Consequently, Fed policymakers slowly assumed a cautious stance. Meanwhile, markets gradually adjusted the outlook for rate cuts. However, it was still not as big an adjustment as when the Fed met in December. Policymakers forecasted only 50-bps of rate cuts this year, a significant downgrade from September, when the central bank predicted 100-bps. The shift was a big boost for US Treasury yields and the dollar.

On the other hand, currency futures collapsed. Most other major central banks, like the European Central Bank and the Bank of Canada, were charting aggressive rate-cut paths. At the same time, other major economies were performing poorly compared to the US, and forecasts showed continued weakness. 

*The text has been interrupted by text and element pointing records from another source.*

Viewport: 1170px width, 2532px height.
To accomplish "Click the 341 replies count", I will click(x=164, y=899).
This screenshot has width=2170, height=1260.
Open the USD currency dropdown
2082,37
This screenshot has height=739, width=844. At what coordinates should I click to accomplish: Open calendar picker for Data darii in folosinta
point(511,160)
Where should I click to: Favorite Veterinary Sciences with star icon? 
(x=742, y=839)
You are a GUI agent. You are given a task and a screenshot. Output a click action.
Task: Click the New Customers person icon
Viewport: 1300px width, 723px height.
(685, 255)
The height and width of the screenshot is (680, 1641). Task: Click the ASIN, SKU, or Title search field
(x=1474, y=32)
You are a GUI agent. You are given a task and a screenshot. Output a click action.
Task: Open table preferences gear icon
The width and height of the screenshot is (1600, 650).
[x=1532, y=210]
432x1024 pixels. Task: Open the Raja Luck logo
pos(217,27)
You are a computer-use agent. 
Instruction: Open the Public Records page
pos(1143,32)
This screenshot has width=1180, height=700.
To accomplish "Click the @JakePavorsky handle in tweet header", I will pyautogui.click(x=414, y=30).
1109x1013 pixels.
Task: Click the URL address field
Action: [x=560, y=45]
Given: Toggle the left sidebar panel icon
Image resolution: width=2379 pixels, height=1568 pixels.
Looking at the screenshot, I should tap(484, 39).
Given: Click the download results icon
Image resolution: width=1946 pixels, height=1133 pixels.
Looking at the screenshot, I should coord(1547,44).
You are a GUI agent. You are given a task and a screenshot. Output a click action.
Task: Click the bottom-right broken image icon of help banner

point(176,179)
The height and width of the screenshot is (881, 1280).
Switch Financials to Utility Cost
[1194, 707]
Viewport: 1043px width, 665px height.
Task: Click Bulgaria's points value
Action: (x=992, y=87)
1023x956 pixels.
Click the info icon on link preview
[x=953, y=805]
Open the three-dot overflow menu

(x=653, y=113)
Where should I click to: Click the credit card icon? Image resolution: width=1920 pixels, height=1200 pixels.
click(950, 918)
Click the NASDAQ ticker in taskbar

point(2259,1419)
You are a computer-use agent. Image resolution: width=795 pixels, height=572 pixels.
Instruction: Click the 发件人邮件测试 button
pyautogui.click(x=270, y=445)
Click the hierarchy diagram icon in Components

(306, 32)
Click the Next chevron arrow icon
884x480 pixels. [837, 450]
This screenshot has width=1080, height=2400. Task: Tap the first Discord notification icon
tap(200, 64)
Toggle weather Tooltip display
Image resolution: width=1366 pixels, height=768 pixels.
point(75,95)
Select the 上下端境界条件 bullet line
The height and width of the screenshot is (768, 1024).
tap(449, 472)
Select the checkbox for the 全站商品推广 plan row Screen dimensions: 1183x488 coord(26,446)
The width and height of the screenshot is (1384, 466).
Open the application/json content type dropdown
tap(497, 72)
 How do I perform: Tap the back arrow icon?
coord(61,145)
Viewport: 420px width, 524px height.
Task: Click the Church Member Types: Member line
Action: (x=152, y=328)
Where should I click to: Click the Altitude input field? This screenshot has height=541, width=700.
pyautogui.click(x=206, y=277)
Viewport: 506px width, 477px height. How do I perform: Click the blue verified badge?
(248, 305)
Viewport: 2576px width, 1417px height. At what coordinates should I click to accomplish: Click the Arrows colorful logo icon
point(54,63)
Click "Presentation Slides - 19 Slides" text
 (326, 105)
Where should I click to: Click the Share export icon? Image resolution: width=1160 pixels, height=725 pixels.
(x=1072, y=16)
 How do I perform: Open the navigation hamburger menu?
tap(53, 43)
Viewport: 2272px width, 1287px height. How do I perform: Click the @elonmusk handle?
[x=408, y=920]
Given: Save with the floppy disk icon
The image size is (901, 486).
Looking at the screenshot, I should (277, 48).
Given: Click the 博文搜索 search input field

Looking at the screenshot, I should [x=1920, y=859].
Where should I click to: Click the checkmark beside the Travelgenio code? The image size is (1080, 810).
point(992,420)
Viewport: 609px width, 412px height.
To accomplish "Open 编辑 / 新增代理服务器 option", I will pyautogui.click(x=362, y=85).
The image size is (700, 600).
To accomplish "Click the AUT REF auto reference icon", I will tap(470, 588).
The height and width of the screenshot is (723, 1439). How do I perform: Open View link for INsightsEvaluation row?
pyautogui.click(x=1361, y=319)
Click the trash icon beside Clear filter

Trump will take office in January. His presidential win changed the outlook for the US and other major economies. Moreover, his policy proposals on tax cuts and tariffs on imported goods will increase demand in the US and boost growth. At the same time, it will likely lead to a spike in price pressures. This future creates a bullish outlook for the greenback. 

Meanwhile, tariffs on imported goods from the Eurozone and Canada will likely hurt these economies. Notably, Canada relies heavily on exports to the US, with almost 75% of its goods exported to the US. Meanwhile, Trump has threatened to impose a 25% tariff on these goods. Such an outcome would reduce demand for these goods. Therefore, it would pressure the BoC to lower borrowing costs, weakening the CAD.